The function h is defined by $$h(x) = \frac{\sqrt{x}}{x - 3}$$ where h has its maximum possible domain - AQA - A-Level Maths Pure - Question 10 - 2021 - Paper 2

Alice's calculation of $h(1)$ and $h(4)$ is correct; however, her reasoning contains a flaw. The function $h(x)$ is not continuous at $x = 3$, which makes her conclusion invalid. The change of sign between $h(1) = -0.5$ and $h(4) = 2$ does not guarantee the existence of a root in the interval $(1, 4)$ because the function is discontinuous at $x = 3$. Hence, there is no guarantee that there is a value of $x$ such that $h(x) = 0$ in that interval.

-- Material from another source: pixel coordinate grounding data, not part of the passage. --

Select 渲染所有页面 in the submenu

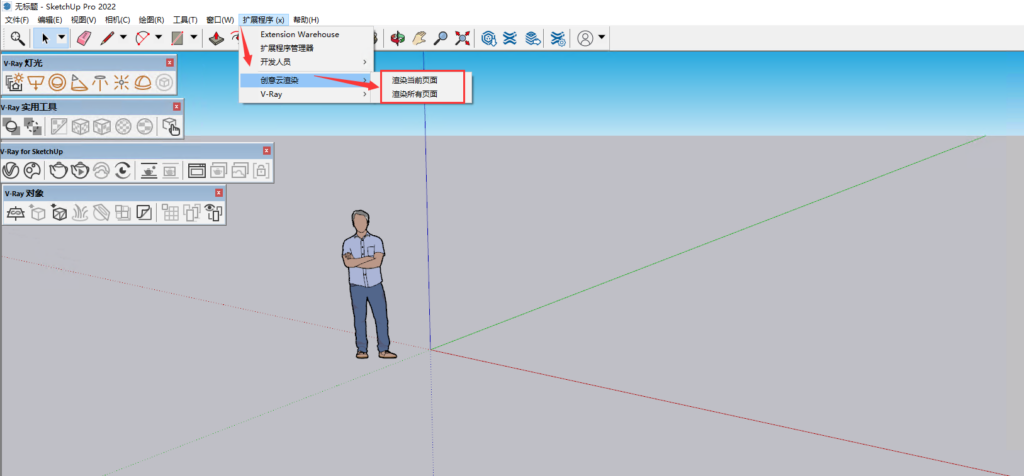click(414, 94)
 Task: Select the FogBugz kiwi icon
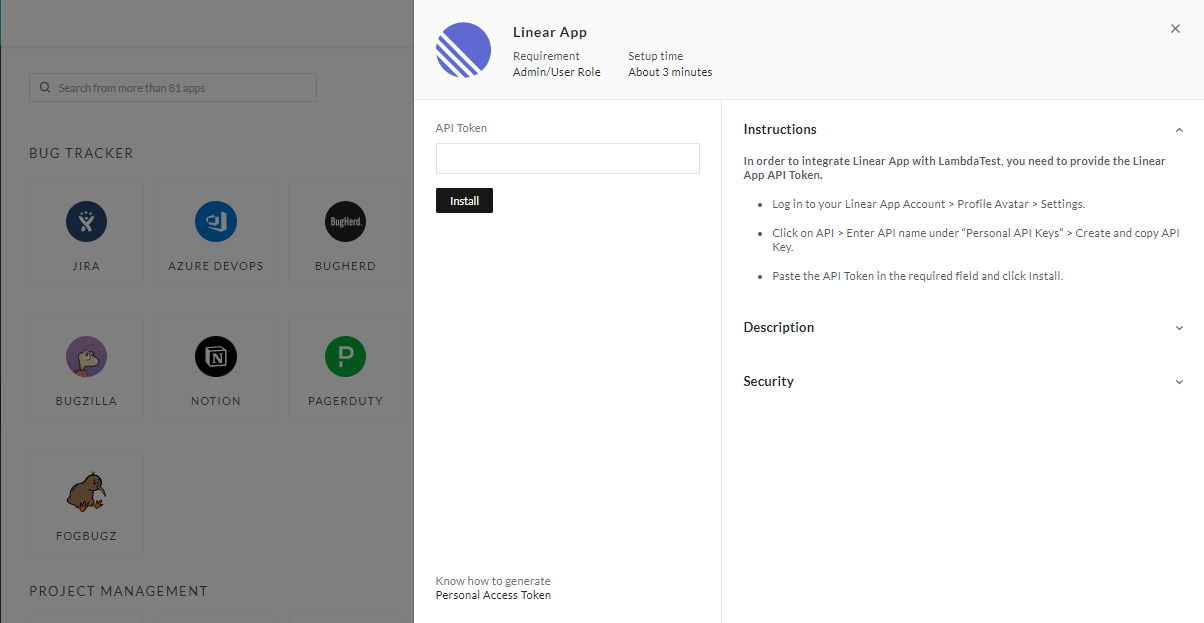point(86,491)
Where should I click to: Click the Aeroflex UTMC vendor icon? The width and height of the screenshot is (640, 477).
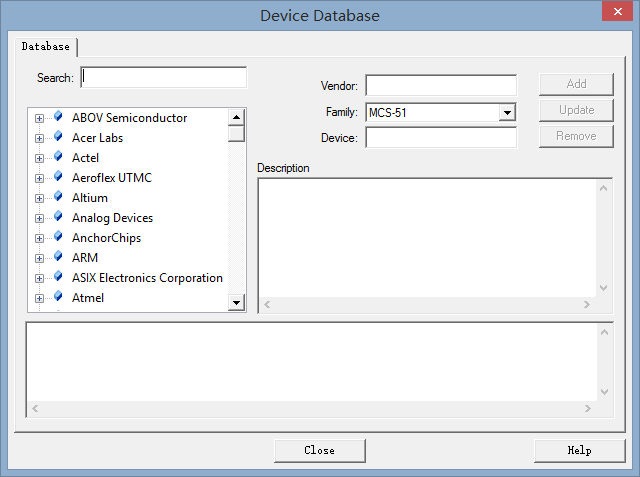(x=58, y=177)
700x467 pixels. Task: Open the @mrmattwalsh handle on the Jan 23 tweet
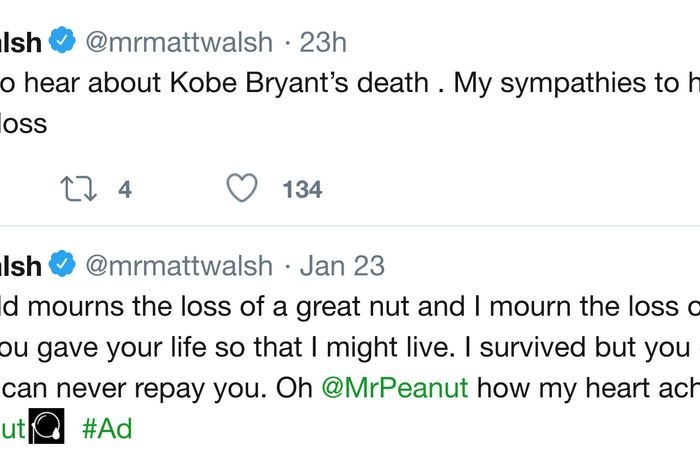point(179,265)
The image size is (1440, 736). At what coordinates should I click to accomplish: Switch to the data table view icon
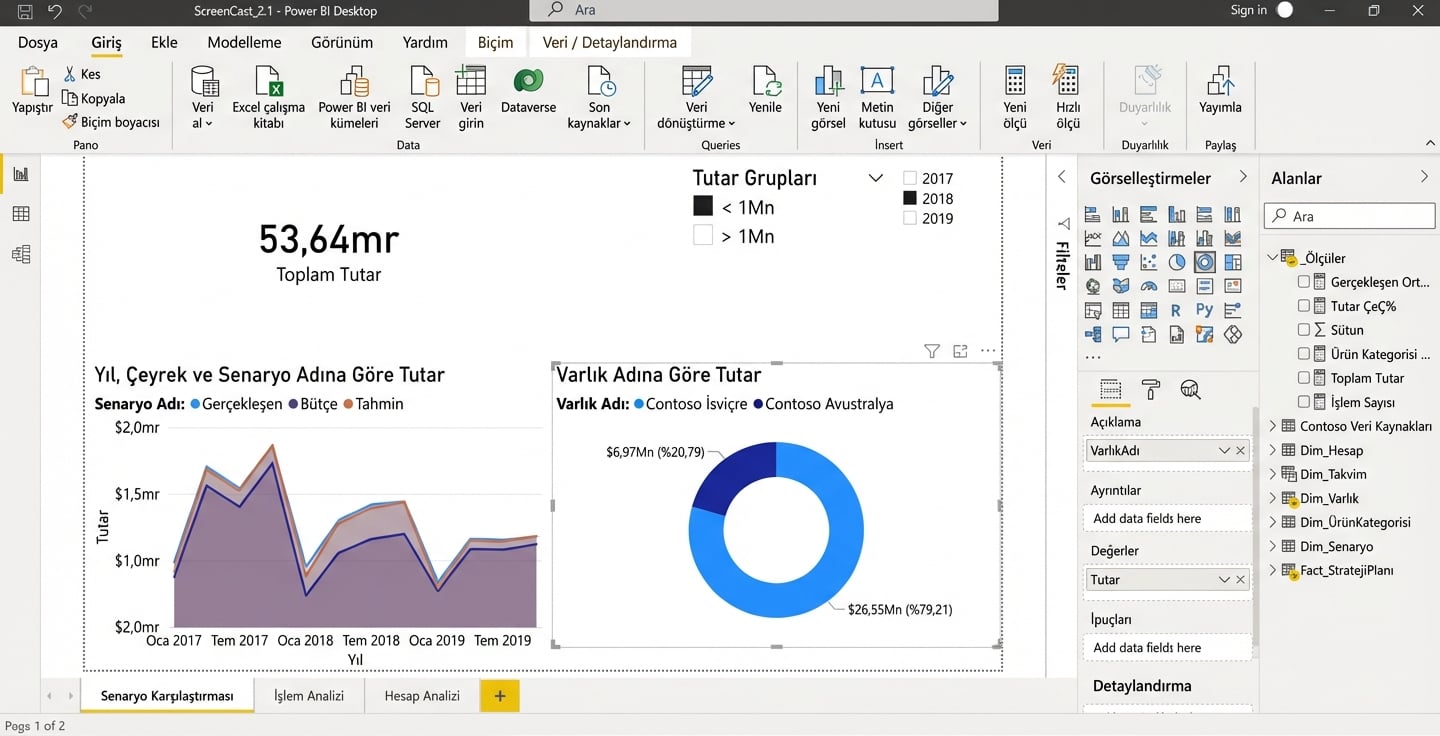21,214
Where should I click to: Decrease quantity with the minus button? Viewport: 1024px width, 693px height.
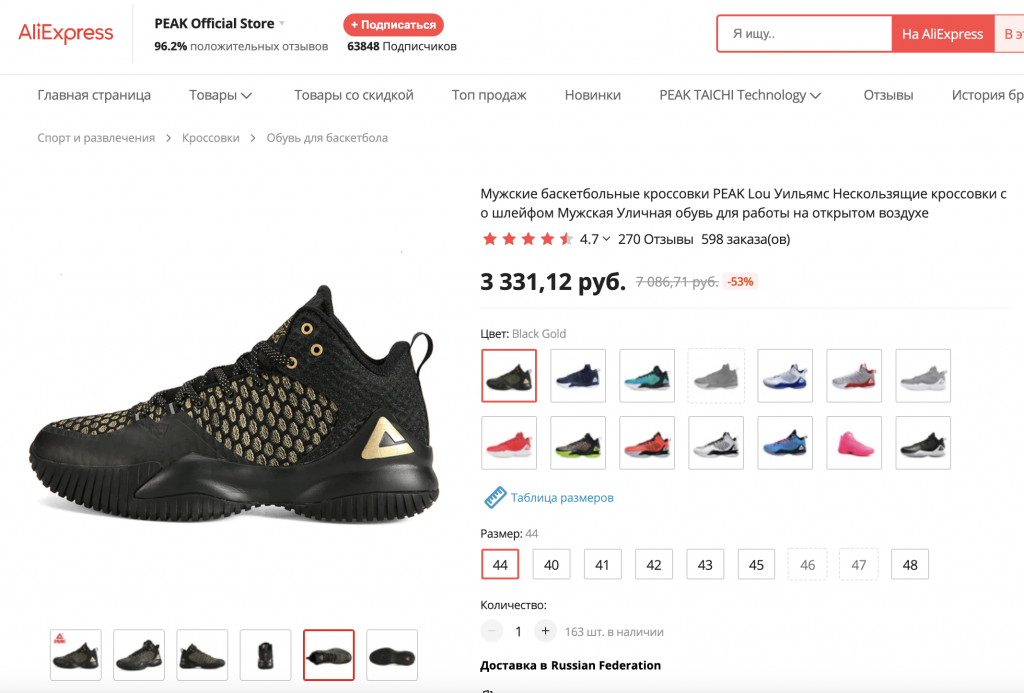tap(492, 631)
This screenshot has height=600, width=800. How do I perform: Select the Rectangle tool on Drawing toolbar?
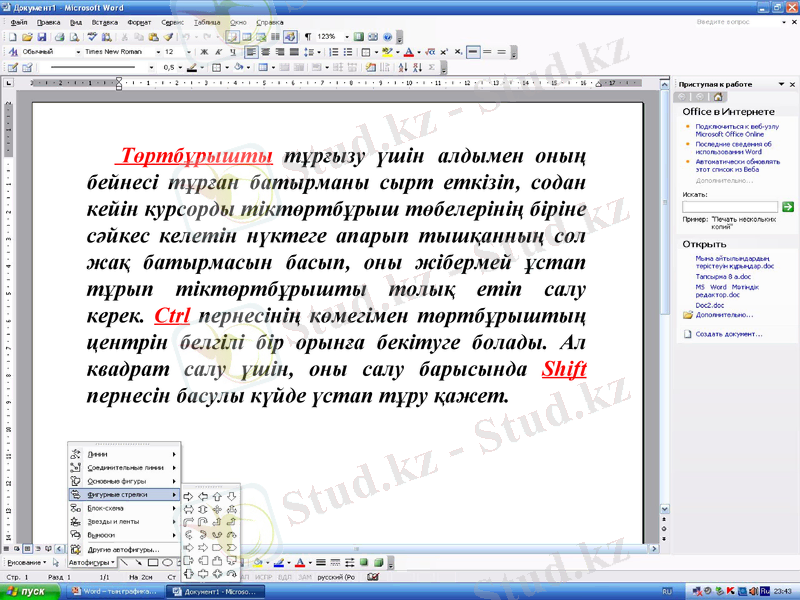[153, 562]
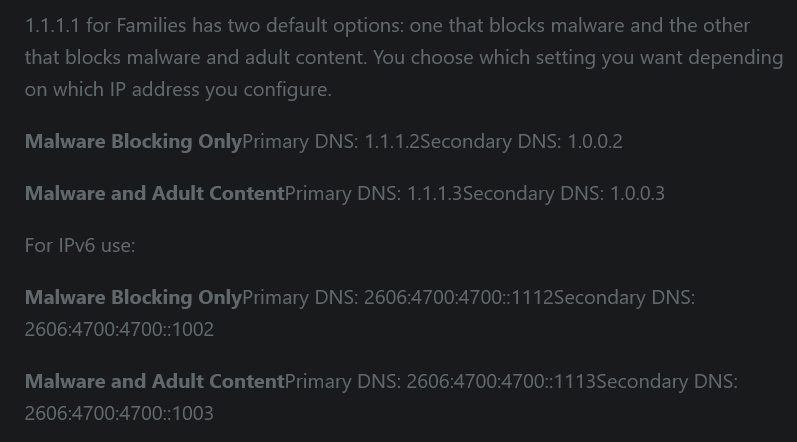Select the 1.0.0.2 secondary DNS address

[595, 141]
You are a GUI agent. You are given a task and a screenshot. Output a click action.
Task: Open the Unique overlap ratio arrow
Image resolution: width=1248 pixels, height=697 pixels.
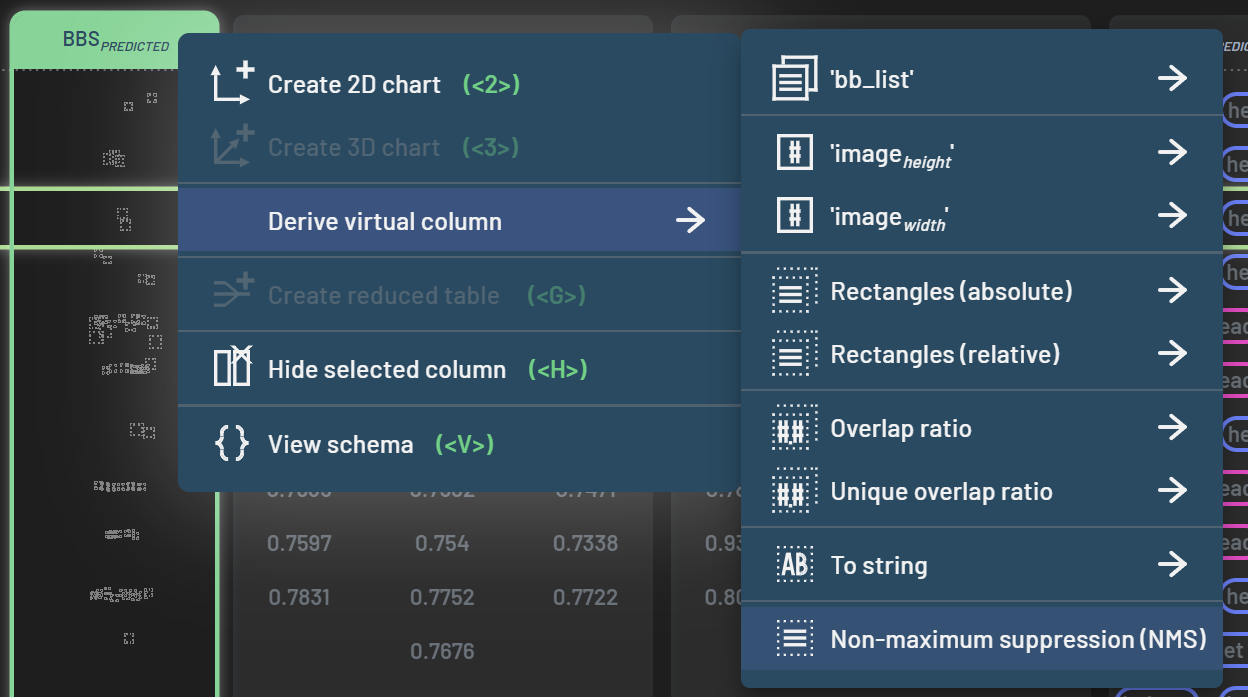click(x=1172, y=491)
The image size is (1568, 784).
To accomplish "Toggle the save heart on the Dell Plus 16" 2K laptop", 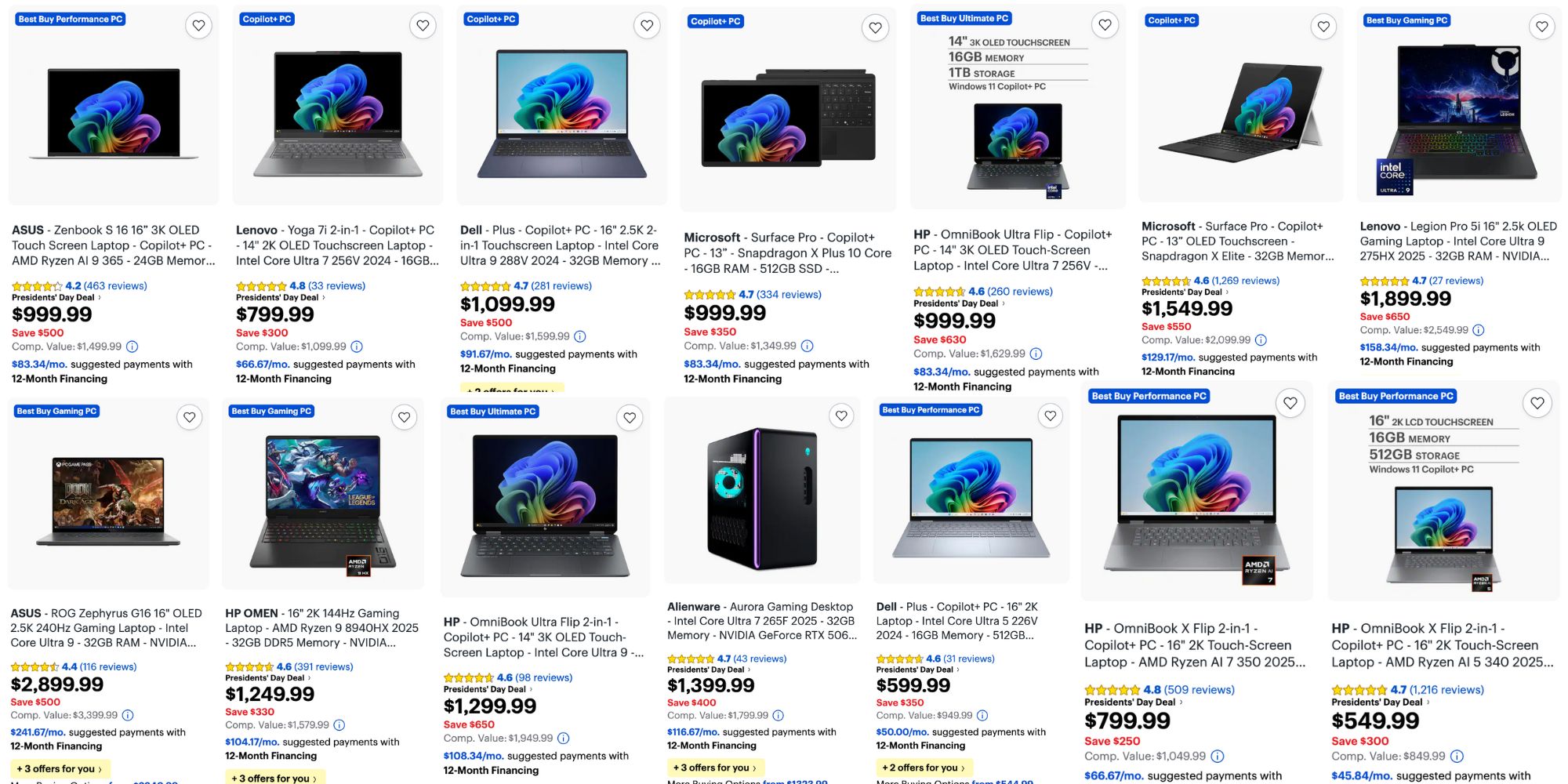I will tap(1050, 416).
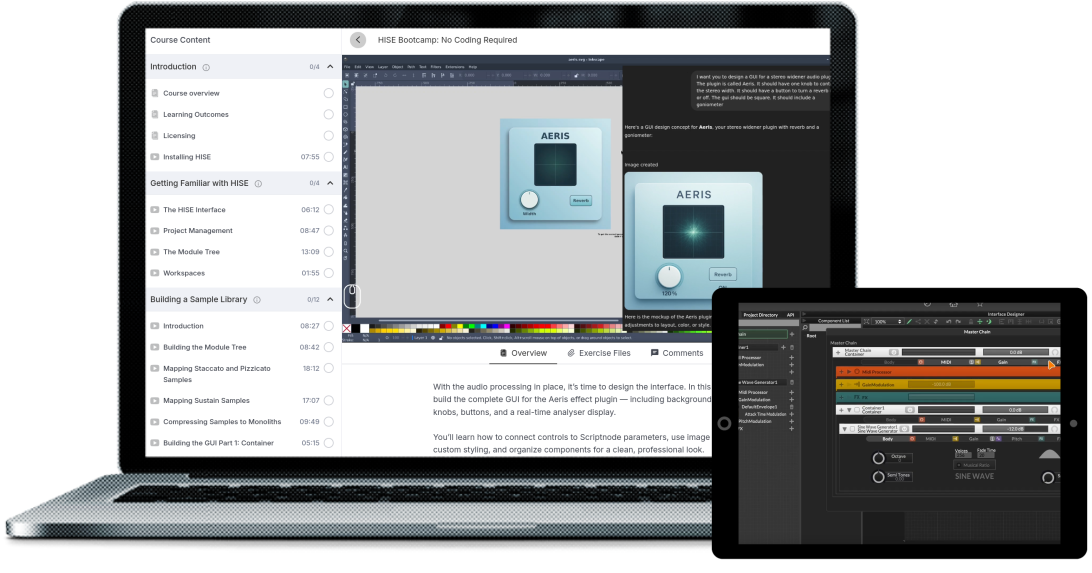Click the info icon beside Building a Sample Library

point(257,300)
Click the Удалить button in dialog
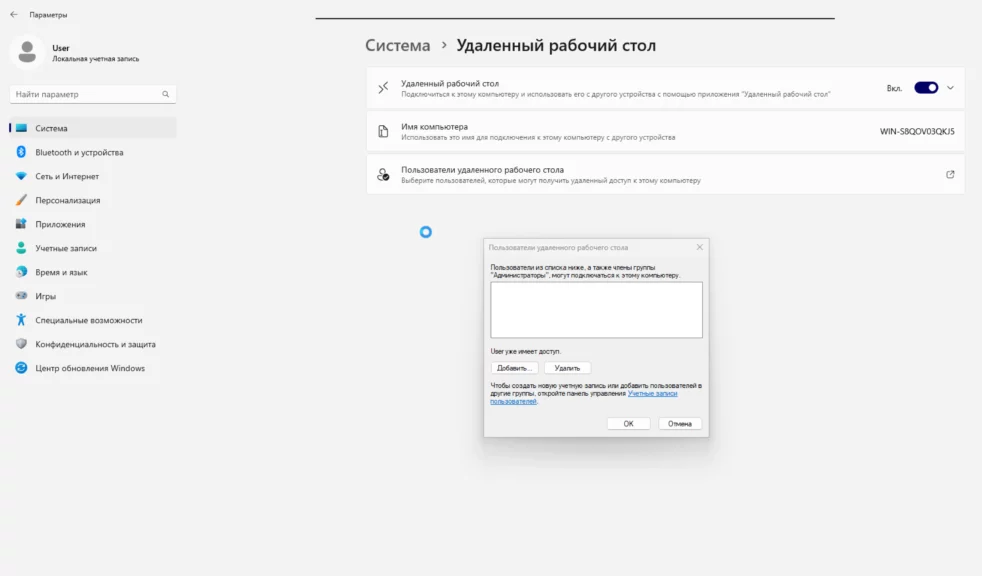The height and width of the screenshot is (576, 982). [x=567, y=368]
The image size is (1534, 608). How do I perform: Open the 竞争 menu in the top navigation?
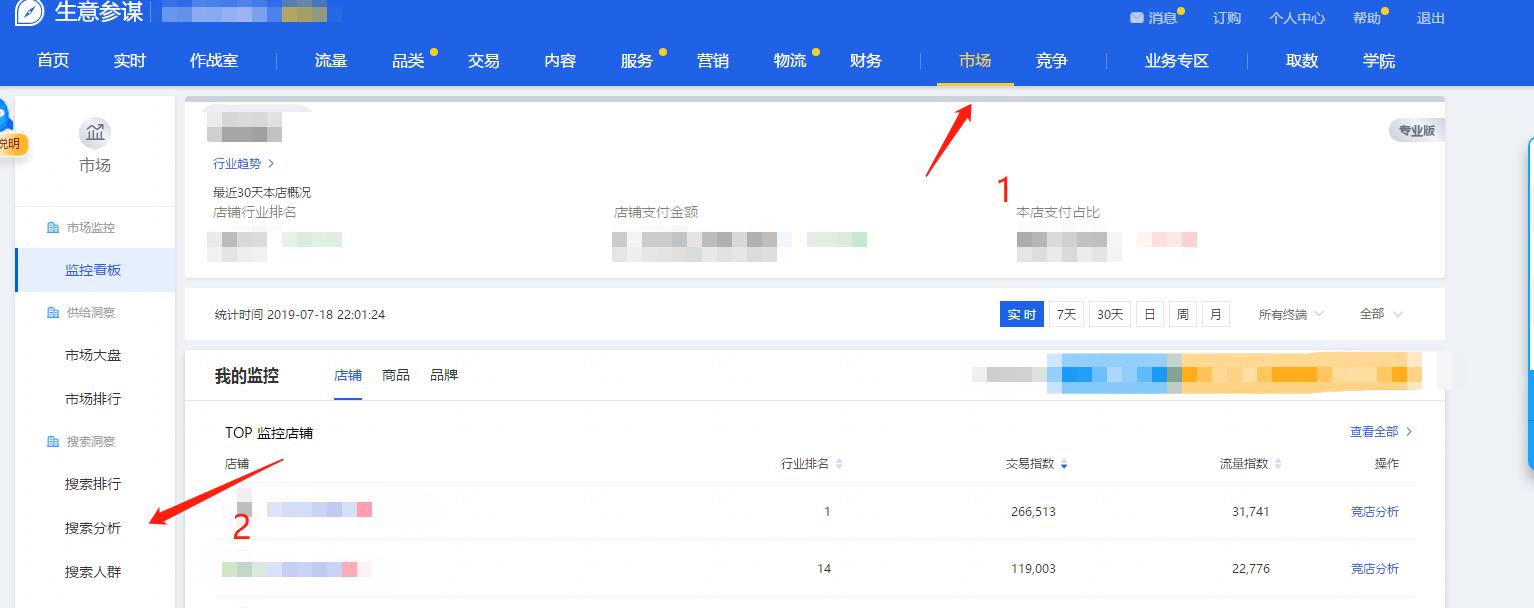(1051, 60)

To determine whether the function h has an inverse, we first calculate the derivative: $h'(x) = \frac{d}{dx}\left(\frac{\sqrt{x}}{x - 3}\right).$ Using the quotient rule, we find: $h'(x) = \frac{(x - 3)\cdot\frac{1}{2\sqrt{x}} - \sqrt{x}\cdot 1}{(x - 3)^2} = \frac{\frac{x - 3}{2\sqrt{x}} - \sqrt{x}}{(x - 3)^2}.$

Setting this equal to zero for critical points, we need to solve: $\frac{x - 3 - 2x}{2\sqrt{x}} = 0,$ which simplifies to: $x - 3 - 2x = 0 \implies -x + 3 = 0 \implies x = 3.$

Since this point $x = 3$ is where the function is discontinuous, we identify it as a point where the function has no turning points. With no intervals where the function is either strictly increasing or strictly decreasing, there are no turning points.

As a result, the function does not pass the Horizontal Line Test across its domain, thus it is not one-to-one and does not have an inverse function.